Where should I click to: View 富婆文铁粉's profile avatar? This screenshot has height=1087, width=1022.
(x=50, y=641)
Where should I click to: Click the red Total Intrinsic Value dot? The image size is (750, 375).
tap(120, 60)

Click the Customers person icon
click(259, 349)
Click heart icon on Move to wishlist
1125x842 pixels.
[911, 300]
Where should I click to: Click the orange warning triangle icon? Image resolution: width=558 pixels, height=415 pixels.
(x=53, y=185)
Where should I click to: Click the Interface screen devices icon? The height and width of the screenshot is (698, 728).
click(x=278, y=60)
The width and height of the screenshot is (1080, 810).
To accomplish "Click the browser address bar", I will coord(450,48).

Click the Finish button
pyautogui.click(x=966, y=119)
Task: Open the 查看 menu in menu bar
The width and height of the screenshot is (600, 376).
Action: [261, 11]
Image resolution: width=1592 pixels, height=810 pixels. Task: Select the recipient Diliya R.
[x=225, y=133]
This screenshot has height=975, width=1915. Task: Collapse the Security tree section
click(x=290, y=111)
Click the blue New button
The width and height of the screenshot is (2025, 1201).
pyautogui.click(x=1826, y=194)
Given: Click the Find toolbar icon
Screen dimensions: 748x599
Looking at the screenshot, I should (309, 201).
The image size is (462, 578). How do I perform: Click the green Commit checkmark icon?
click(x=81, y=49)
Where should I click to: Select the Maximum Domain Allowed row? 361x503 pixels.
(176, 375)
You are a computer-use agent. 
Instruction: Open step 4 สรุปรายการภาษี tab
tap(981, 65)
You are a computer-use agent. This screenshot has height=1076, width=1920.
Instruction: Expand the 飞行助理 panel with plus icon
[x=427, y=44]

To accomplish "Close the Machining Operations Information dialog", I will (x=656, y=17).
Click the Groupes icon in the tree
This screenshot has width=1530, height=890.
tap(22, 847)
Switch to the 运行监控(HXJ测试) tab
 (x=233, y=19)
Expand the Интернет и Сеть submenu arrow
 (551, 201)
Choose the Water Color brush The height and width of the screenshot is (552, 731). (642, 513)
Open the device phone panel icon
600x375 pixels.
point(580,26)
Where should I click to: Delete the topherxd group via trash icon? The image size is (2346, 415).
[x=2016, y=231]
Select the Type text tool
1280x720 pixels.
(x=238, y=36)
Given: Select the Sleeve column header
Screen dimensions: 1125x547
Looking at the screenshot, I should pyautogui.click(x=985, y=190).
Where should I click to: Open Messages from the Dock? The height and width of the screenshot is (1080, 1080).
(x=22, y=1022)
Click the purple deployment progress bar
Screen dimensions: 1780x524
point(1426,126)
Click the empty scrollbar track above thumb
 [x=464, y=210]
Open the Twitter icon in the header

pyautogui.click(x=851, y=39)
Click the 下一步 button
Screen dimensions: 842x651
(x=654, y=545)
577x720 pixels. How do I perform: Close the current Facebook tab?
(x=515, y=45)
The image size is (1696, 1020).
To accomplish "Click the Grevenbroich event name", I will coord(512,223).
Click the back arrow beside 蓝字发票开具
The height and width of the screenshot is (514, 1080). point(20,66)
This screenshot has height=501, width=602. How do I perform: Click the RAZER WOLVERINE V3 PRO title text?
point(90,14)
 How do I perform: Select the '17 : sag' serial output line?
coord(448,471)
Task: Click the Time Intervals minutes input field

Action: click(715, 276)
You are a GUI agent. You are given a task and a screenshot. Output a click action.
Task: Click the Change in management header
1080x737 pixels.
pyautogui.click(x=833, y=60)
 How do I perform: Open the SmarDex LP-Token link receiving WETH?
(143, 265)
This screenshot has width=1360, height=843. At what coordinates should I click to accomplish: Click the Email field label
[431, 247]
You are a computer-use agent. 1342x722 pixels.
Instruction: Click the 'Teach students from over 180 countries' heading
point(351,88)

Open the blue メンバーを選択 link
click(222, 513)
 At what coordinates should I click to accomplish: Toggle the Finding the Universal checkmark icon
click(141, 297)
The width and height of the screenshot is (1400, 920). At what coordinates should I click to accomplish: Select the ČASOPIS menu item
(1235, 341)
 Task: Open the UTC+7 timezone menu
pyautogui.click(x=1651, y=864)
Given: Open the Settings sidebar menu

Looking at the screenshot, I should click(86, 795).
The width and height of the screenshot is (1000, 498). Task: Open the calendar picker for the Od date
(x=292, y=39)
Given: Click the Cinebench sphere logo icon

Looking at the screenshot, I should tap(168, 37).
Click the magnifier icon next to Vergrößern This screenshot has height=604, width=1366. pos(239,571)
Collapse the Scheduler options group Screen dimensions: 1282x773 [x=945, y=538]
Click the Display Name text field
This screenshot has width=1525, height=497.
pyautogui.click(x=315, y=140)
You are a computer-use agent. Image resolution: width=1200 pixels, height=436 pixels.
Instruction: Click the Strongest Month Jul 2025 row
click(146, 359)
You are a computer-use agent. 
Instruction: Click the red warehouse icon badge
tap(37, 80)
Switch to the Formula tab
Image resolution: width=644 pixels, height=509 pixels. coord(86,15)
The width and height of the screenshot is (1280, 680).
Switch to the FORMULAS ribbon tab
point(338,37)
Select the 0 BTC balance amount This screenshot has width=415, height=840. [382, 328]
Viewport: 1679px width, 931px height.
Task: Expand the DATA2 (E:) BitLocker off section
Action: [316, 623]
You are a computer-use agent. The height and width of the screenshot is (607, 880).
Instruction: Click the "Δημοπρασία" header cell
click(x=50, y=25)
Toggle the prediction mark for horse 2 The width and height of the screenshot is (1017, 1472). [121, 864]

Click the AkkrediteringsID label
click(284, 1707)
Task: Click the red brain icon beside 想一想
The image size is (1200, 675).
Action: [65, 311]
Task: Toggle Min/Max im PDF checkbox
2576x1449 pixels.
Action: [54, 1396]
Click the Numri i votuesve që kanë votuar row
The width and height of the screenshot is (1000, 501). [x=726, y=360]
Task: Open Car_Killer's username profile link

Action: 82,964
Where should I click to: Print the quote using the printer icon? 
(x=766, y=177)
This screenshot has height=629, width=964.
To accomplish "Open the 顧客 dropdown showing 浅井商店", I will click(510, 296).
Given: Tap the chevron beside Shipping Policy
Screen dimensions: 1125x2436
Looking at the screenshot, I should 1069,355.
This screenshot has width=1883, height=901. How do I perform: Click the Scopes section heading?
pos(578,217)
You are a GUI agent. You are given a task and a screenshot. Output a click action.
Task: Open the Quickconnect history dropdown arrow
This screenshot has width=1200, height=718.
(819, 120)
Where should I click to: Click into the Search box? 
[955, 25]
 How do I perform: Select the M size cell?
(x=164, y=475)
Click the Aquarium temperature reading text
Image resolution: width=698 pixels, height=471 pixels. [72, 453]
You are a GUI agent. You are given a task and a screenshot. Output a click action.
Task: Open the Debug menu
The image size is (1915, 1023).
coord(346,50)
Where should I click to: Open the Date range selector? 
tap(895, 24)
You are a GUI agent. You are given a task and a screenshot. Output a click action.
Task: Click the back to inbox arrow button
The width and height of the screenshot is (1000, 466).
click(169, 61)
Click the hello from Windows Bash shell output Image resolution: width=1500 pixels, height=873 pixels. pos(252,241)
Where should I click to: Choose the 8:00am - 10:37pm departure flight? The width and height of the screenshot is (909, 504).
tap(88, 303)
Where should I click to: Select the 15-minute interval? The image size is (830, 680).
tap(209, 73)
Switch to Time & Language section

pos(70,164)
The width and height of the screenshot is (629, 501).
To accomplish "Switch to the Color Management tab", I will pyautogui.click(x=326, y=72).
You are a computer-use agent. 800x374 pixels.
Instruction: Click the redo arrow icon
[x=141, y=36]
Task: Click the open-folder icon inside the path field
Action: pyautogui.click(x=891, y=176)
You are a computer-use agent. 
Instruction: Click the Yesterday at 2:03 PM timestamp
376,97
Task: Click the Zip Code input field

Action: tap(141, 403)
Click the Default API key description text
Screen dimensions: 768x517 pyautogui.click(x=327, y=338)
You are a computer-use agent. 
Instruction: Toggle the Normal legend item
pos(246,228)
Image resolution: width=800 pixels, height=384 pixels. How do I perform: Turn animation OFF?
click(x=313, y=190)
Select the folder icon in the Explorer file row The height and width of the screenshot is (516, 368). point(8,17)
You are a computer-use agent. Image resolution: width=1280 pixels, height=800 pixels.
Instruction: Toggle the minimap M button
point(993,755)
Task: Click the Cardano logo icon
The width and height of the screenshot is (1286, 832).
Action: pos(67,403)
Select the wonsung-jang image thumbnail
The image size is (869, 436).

++++++++

:: Task to complete ::
Using the records above, copy all lines that include the word "dropdown".

:: Your response ::
To accomplish "Open the 顧客 dropdown showing 浅井商店", I will click(510, 296).
Task: Open the Quickconnect history dropdown arrow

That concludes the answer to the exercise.